These regulations modify the rules concerning optional forms of benefit, by permitting
certain defined contribution plans to be amended to eliminate the qualified joint and
survivor annuity (QJSA) as an optional form of benefit.
Elimination of Optional Forms
These final regulations provide that certain defined contribution plans will not violate
the Internal Revenue Conde's anti-cutback rule under IRC 411(d)(6) if they are amended
to eliminate or restrict the ability of a participant to receive payment of his
accrued benefit (i.e., account balance) under a particular optional form of benefits.
However, a money purchase pension plan or target benefit plan that is required to have
an annuity form of benefit under IRC 417, may not eliminate this required benefit form.
The amendment may be implemented provided the alternative forms of payment available
include payment in a single sum distribution at least as favorable as the options subject
to elimination.
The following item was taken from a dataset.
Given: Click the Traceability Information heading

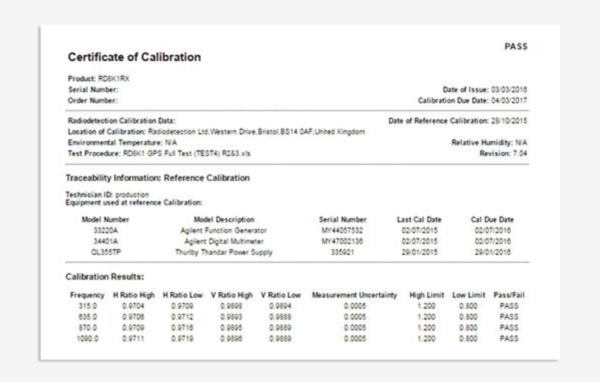Looking at the screenshot, I should point(158,178).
Generally, the form of payment needs to make the amount payable
under the plan commence as of the same date the distribution would have otherwise
commenced prior to amendment.
The effective date for an amendment eliminating optional forms of distribution is delayed
to a date 90 days after the affected participants receive a summary of material modifications
(SMM) describing the terms of the amendment. If a is not distributed to plan participants,
then the amendment may become effective on the first day of the second plan year in which
the amendment is adopted. Thus, an amendment adopted during the 2001 plan year would
become effective as of January 1, 2003 (assuming a calendar year plan).
Employers will want to use the new rules to eliminate overly complex and unnecessary optional
forms of distribution in their forth-coming amendments and restatements to comply with
recent GUST legislation.
GUST is the acronym for GATT, USERRA, SBJPA, TRA 1997 and the IRS Restructuring Act of 1998.
Note that these recently enacted laws make numerous changes to the rules governing
qualified retirement plans. Accordingly, most plans will need to be fully restated, not
merely amended, to comply with GUST and therefore preserve tax-qualification.
In a corporate merger or acquisition, two plans may be merged and the distribution options
in the acquired plan may be eliminated to the extent inconsistent with the plan sponsored
by the acquiring company (providing the surviving plan included a lump sum payment). By
eliminating the QJSAs, the summary plan description would be less onerous to administer.
Further, 401(k) plan sponsors may want to delete the QJSA requirement to avoid obtaining
spousal consent for married participants effecting a lump sum plan distribution or direct
rollover. Further, profit sharing plans and 401(k) plans would become easier to administer
over the internet, since a distribution would only involve a participant's consent (and
not his or her spouse's consent).
Elective Plan Transfers
The new regulations also permit a plan to provide that a participant may elect a voluntary
plan-to-plan transfer of his or her entire account balance from one defined contribution
plan to another without the need for a distributable event if (i) the transforer and
transferee plans are of the same type, (ii) the transfer is made in connection with
an asset or stock acquisition, merger or similar transaction the "same desk rule"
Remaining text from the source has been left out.